Free Disk Images and Clones


Back in the heady, easy days of XP, I'd automatically back up what was important to me with a little python, a little regex, and a little zipfile.  (I'd say that I scheduled the task, but I didn't.)  (Of course, I still have the offsite svn server.)

Now our primary computer at home is a Vista machine with two administrator accounts, two limited user accounts, with UAC sprinkled all over the place.  And that pushed the pain threshold just past the roll-your-own point for me.

What to do?

I noticed that my USB drive is a Seagate.  And then I saw that Seagate OEMs Acronis True Image.  Hmm.  Would it work?

I tried it out, and it tells me that it did!

Back up your stuff.

Comments

 tpederson on Oct 9th 2007 at 12:17 AM
How is Vista working for you? From what I've seen Paul M go through, I would be hesitant to use it. Seems very buggy and cumbersome, although it might be the case that Paul doesn't know how to configure it well. I would seriously consider a Mac box again after all these years of not thinking about them at all.

 dblume on Oct 9th 2007 at 5:58 AM
Vista doesn't do enough to warrant itself yet. But since I'm in the consumer business, I need to be familiar with it. It's not buggy though. I haven't seen any stability problems. The problems are an artifact of the design.

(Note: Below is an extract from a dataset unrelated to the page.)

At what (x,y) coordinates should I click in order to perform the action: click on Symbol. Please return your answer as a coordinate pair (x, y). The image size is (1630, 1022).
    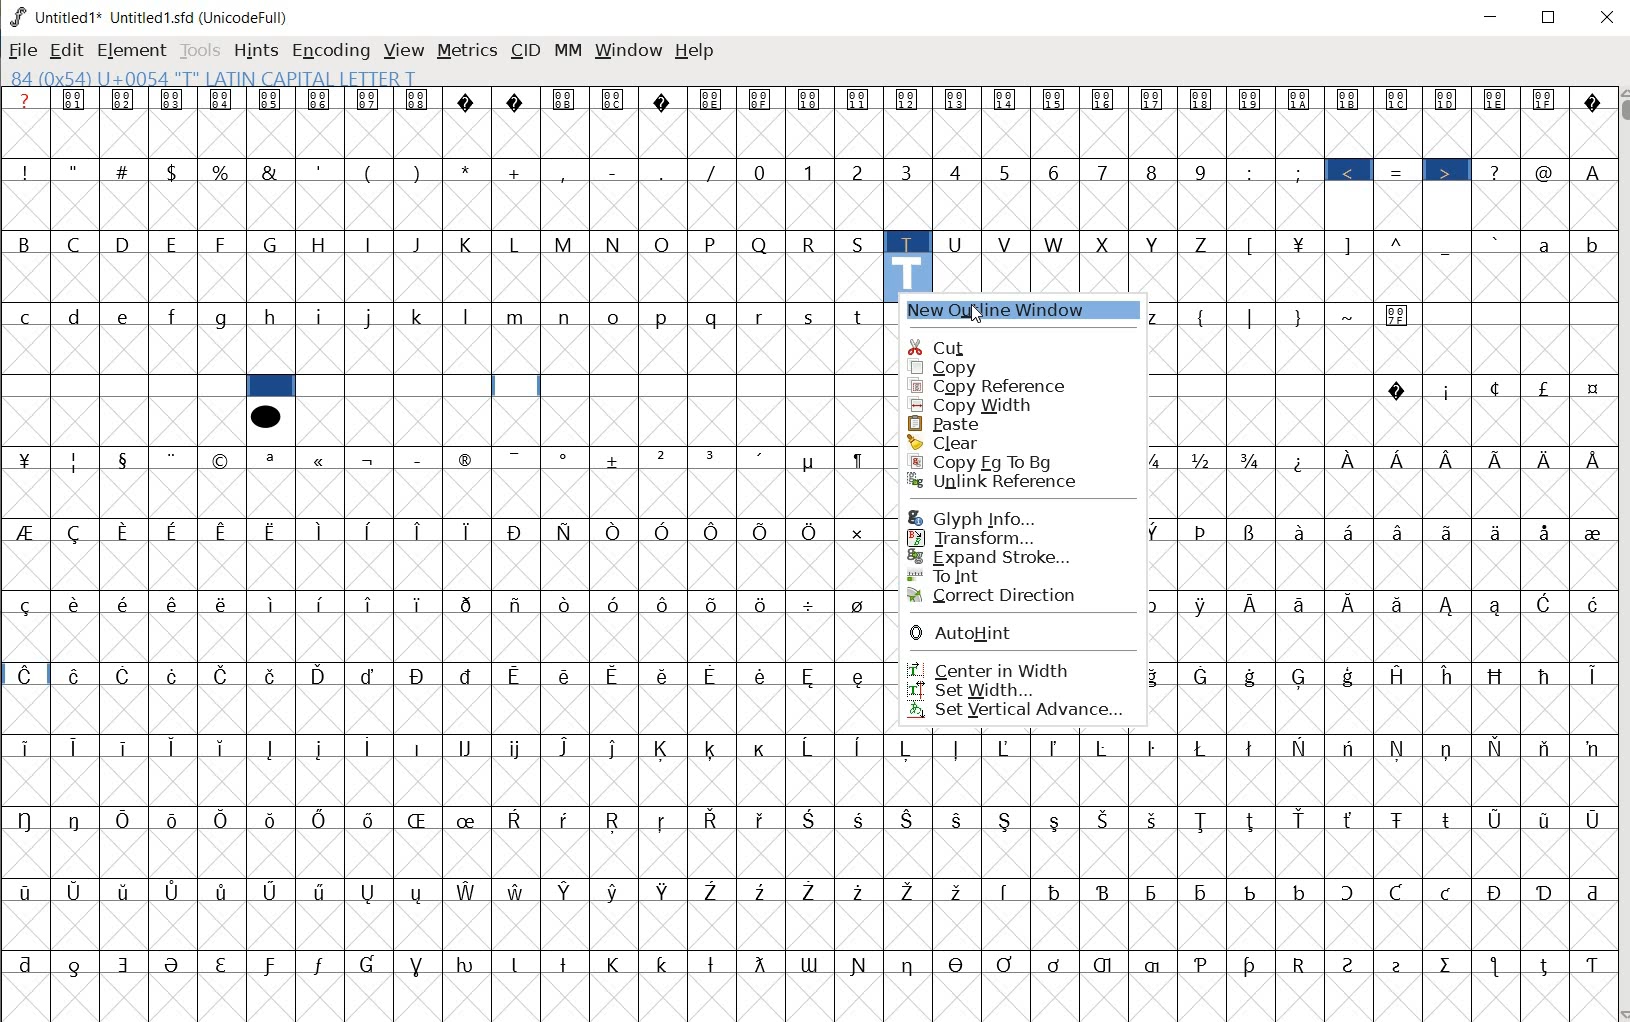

 narilka on Oct 9th 2007 at 2:40 AM
I'm unclear from this post if the UAC mentioned about Vista is about the Backup feature. It'll automatically do it for you, not sure if Acronis does.

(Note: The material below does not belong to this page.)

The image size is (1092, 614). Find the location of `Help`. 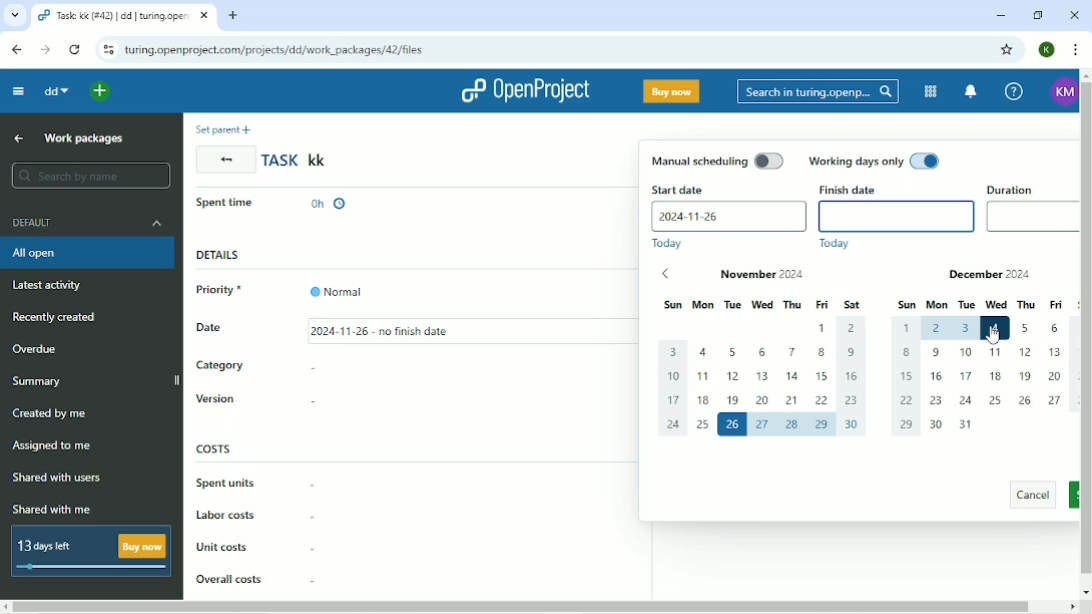

Help is located at coordinates (1012, 91).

 dblume on Oct 9th 2007 at 5:55 AM
Ooh, no complaints about Vista's Drive->Properties->Tools->Backup feature. This post was strictly about the pleasant surprise to get an OEM'ed version of True Image for free. UAC was only mentioned in the context that I'd now prefer to use a professional application in Vista than to write my own. UAC just gets in the way a little too much. Would my own script be able to restore from the network directly into the Program Files directory? Probably not, if UAC now mandates a new two-hop transfer: Network->Documents->Program Files.

 narilka on Oct 9th 2007 at 6:22 AM
Backup is actually right in the start menu, and also the welcome center, if you still have that come up. You *could* turn off UAC... But at any rate, nice about the OEM'ed ver. of TI!

 sjonsvenson on Oct 9th 2007 at 6:19 PM
Have you tried the restore?

 dblume on Oct 9th 2007 at 6:28 PM
Not yet. Hence, "It tells me it worked."

 sjonsvenson on Oct 9th 2007 at 7:26 PM
My brother makes backup-copies on CD-R, almost religiously. One day I asked one of his backups to restore a file and I couldn't read it on my PC. I remember his shocked face when he realised all his backups were useless.

 dblume on Oct 9th 2007 at 9:06 PM
I appreciate the anecdote. That's exactly why I chose my words carefully.